**MATERIAL SHOWN:**
-- Start --
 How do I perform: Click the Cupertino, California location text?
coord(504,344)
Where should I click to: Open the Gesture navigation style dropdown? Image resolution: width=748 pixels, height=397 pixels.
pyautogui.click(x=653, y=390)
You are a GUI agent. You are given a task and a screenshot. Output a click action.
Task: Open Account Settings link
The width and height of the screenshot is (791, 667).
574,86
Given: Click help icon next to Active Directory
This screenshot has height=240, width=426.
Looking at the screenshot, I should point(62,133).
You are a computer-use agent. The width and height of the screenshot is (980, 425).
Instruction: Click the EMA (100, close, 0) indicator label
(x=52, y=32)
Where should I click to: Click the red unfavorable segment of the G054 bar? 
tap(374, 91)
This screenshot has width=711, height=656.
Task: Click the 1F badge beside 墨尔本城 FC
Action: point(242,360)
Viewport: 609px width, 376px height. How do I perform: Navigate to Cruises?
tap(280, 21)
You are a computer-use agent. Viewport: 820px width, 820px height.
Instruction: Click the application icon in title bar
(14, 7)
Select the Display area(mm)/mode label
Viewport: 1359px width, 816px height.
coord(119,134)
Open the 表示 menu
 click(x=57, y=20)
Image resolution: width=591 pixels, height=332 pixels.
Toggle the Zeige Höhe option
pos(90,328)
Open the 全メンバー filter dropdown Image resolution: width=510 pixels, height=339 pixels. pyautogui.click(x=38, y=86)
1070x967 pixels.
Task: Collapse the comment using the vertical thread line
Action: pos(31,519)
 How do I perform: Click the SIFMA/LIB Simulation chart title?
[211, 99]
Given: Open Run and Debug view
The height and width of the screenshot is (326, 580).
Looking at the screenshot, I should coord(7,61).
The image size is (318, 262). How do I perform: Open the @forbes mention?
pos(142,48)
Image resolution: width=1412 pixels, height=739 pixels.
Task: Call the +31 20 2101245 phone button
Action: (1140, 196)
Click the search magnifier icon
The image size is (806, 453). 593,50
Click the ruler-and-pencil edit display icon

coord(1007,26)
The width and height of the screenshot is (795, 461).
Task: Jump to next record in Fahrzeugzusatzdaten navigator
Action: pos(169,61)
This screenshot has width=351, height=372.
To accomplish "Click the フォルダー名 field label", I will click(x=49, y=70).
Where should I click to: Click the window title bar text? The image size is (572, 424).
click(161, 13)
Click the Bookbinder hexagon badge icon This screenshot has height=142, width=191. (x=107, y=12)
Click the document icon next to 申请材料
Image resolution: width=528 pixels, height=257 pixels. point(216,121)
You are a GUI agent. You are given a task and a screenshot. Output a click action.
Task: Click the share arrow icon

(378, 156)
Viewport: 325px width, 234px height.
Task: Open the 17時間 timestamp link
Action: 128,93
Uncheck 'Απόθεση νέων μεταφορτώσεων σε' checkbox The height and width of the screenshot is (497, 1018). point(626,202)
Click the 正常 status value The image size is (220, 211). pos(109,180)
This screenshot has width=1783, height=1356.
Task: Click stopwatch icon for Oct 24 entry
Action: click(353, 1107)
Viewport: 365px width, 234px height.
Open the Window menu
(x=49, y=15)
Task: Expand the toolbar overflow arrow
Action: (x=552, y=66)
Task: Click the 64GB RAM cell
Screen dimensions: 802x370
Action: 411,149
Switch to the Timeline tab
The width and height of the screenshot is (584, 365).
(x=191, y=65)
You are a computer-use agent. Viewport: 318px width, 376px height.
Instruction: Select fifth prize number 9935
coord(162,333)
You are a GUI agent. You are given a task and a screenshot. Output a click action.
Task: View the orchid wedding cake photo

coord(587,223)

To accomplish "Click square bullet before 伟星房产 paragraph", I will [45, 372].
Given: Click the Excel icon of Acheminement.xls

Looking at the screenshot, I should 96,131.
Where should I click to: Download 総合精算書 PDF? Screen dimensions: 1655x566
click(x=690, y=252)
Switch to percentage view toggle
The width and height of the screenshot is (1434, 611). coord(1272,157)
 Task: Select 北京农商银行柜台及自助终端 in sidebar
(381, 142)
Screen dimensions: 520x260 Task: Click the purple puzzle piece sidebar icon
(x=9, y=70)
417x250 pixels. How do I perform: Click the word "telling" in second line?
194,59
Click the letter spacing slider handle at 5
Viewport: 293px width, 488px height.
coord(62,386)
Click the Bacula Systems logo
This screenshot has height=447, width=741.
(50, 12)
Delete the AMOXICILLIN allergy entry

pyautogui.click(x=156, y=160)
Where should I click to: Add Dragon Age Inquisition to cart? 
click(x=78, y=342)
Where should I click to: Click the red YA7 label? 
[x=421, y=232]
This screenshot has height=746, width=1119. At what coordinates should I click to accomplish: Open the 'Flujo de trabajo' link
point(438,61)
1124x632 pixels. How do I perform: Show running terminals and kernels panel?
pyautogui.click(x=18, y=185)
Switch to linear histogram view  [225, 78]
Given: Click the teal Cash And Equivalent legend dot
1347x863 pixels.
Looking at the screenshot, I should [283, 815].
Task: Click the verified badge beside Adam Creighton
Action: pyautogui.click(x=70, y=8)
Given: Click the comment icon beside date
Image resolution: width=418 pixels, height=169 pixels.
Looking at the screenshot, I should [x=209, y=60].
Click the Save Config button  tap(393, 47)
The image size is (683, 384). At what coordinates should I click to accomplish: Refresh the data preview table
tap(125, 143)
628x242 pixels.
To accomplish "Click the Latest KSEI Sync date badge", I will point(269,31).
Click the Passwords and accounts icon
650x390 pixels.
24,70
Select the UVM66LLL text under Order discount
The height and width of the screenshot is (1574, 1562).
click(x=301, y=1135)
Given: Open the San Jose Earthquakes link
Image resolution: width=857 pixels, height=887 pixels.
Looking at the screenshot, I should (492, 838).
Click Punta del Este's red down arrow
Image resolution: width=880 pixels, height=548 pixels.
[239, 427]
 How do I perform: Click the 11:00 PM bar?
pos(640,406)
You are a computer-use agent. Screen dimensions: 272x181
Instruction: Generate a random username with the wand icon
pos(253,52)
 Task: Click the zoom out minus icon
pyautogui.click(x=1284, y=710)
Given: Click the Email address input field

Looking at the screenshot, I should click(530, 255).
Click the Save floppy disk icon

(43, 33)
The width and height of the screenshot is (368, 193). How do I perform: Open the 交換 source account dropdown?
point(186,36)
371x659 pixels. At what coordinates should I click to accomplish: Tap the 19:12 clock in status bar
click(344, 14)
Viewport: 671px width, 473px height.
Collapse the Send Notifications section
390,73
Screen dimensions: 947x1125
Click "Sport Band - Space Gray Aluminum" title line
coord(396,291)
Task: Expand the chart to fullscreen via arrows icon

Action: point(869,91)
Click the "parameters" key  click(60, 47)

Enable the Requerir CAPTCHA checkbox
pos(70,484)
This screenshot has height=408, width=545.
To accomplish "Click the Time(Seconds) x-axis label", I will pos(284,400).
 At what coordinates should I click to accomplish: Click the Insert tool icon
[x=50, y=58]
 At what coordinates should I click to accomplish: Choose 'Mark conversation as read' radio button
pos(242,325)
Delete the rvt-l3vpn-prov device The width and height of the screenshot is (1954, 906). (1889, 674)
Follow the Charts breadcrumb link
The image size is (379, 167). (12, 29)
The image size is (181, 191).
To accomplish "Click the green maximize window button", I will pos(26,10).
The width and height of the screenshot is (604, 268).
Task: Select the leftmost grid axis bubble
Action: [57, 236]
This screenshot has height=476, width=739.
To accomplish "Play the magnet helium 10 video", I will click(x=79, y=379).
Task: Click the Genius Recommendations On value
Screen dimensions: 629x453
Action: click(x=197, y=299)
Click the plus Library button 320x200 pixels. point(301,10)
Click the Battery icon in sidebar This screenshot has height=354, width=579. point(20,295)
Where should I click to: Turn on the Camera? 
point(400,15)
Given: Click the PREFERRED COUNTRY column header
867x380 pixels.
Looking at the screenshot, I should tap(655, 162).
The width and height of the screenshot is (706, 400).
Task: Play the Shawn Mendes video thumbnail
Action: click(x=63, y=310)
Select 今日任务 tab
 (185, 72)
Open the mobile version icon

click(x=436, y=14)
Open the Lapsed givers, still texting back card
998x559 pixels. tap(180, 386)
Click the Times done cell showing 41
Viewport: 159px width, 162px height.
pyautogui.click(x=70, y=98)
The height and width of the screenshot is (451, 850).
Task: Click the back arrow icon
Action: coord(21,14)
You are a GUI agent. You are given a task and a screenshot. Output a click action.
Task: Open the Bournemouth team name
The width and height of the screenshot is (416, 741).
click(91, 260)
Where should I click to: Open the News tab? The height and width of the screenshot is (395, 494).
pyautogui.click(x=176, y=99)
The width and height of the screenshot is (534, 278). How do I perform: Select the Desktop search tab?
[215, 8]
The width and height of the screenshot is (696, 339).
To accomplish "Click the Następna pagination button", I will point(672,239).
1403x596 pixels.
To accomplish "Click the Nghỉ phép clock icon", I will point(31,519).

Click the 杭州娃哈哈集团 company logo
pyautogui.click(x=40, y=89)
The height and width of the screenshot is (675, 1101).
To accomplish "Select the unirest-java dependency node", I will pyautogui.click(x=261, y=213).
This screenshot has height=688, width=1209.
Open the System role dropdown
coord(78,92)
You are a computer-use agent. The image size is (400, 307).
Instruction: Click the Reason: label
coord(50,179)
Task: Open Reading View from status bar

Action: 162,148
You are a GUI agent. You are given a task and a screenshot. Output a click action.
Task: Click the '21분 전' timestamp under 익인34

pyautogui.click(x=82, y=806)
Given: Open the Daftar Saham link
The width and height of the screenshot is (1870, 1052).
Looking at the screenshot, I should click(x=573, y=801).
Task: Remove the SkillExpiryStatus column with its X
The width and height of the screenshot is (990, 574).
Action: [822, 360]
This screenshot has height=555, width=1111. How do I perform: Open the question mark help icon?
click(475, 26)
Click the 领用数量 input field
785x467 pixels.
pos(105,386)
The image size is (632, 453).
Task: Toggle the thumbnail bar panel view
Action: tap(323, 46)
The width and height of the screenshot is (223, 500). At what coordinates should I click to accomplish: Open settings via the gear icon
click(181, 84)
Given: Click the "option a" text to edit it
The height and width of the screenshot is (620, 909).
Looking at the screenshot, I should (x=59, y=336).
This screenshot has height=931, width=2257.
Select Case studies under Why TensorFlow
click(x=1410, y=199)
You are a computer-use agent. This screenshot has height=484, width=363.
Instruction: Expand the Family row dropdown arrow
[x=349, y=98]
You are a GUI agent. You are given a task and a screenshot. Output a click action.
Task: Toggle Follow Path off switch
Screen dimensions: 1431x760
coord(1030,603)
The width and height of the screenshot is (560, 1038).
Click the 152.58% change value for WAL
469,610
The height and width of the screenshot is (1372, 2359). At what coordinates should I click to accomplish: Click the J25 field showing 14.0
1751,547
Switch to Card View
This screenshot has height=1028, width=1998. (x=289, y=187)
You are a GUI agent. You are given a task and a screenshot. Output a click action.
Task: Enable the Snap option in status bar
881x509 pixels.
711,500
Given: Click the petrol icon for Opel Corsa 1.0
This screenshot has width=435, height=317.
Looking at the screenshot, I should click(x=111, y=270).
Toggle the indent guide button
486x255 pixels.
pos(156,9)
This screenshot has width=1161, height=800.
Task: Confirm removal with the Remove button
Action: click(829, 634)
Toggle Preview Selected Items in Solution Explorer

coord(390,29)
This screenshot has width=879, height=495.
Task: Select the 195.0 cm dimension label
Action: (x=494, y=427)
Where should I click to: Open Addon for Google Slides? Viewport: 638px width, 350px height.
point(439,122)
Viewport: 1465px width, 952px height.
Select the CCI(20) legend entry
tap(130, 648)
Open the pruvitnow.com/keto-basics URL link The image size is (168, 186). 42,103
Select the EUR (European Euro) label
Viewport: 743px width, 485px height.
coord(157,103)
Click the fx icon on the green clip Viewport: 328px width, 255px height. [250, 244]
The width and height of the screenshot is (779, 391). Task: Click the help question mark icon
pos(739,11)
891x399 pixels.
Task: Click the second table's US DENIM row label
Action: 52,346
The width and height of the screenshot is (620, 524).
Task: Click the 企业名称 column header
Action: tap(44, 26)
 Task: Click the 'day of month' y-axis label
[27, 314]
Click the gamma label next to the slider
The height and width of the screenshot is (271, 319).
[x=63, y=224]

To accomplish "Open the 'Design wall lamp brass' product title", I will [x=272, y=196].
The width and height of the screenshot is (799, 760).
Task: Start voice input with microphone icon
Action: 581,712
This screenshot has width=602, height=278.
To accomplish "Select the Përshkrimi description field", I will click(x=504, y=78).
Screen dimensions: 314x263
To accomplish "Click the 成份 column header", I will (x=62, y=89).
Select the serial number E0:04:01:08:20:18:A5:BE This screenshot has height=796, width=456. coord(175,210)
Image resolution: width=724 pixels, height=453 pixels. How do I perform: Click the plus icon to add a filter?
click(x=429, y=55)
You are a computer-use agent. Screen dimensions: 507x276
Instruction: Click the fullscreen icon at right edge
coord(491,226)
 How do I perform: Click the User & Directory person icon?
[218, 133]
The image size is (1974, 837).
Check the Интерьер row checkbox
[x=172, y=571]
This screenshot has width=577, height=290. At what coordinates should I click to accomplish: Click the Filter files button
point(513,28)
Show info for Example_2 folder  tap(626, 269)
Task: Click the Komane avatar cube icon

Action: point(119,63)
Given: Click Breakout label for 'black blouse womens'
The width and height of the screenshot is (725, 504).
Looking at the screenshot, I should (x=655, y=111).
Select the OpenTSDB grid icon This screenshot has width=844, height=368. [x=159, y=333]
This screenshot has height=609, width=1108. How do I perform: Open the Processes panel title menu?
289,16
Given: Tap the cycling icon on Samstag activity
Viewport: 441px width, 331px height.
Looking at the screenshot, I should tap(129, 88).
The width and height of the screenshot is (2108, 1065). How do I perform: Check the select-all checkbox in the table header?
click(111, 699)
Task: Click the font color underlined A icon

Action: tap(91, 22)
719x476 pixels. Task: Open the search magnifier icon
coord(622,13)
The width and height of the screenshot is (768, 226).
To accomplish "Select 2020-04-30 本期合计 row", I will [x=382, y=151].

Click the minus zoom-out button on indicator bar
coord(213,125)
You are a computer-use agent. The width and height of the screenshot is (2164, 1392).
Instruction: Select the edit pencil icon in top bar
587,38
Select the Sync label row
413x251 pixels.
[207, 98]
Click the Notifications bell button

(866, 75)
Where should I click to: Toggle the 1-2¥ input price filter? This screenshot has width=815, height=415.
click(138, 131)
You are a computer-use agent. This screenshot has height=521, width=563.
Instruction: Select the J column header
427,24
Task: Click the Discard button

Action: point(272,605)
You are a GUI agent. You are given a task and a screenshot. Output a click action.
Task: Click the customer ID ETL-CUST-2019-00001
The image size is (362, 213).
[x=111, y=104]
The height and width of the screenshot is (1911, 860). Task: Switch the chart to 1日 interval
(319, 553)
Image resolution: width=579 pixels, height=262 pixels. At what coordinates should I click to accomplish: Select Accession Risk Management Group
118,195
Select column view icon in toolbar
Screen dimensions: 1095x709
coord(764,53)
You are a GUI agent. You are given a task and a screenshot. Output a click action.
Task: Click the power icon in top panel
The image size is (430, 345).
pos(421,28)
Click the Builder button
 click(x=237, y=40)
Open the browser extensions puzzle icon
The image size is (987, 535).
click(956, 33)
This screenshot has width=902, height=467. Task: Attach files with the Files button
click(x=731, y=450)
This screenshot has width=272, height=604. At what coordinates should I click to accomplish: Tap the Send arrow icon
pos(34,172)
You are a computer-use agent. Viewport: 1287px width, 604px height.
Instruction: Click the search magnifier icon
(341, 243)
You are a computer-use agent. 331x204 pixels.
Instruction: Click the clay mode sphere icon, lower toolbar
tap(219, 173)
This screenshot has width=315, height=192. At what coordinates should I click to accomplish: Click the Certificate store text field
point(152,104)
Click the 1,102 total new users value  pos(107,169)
-- End --
**EXERCISE OBJECTIVE:**
Reproduce the data above verbatim, beginning with its first line and ending with the line that contains "tap(280, 21)", both included.

**FINAL ANSWER:**
 How do I perform: Click the Cupertino, California location text?
coord(504,344)
Where should I click to: Open the Gesture navigation style dropdown? Image resolution: width=748 pixels, height=397 pixels.
pyautogui.click(x=653, y=390)
You are a GUI agent. You are given a task and a screenshot. Output a click action.
Task: Open Account Settings link
The width and height of the screenshot is (791, 667).
574,86
Given: Click help icon next to Active Directory
This screenshot has height=240, width=426.
Looking at the screenshot, I should point(62,133).
You are a computer-use agent. The width and height of the screenshot is (980, 425).
Instruction: Click the EMA (100, close, 0) indicator label
(x=52, y=32)
Where should I click to: Click the red unfavorable segment of the G054 bar? 
tap(374, 91)
This screenshot has width=711, height=656.
Task: Click the 1F badge beside 墨尔本城 FC
Action: point(242,360)
Viewport: 609px width, 376px height. How do I perform: Navigate to Cruises?
tap(280, 21)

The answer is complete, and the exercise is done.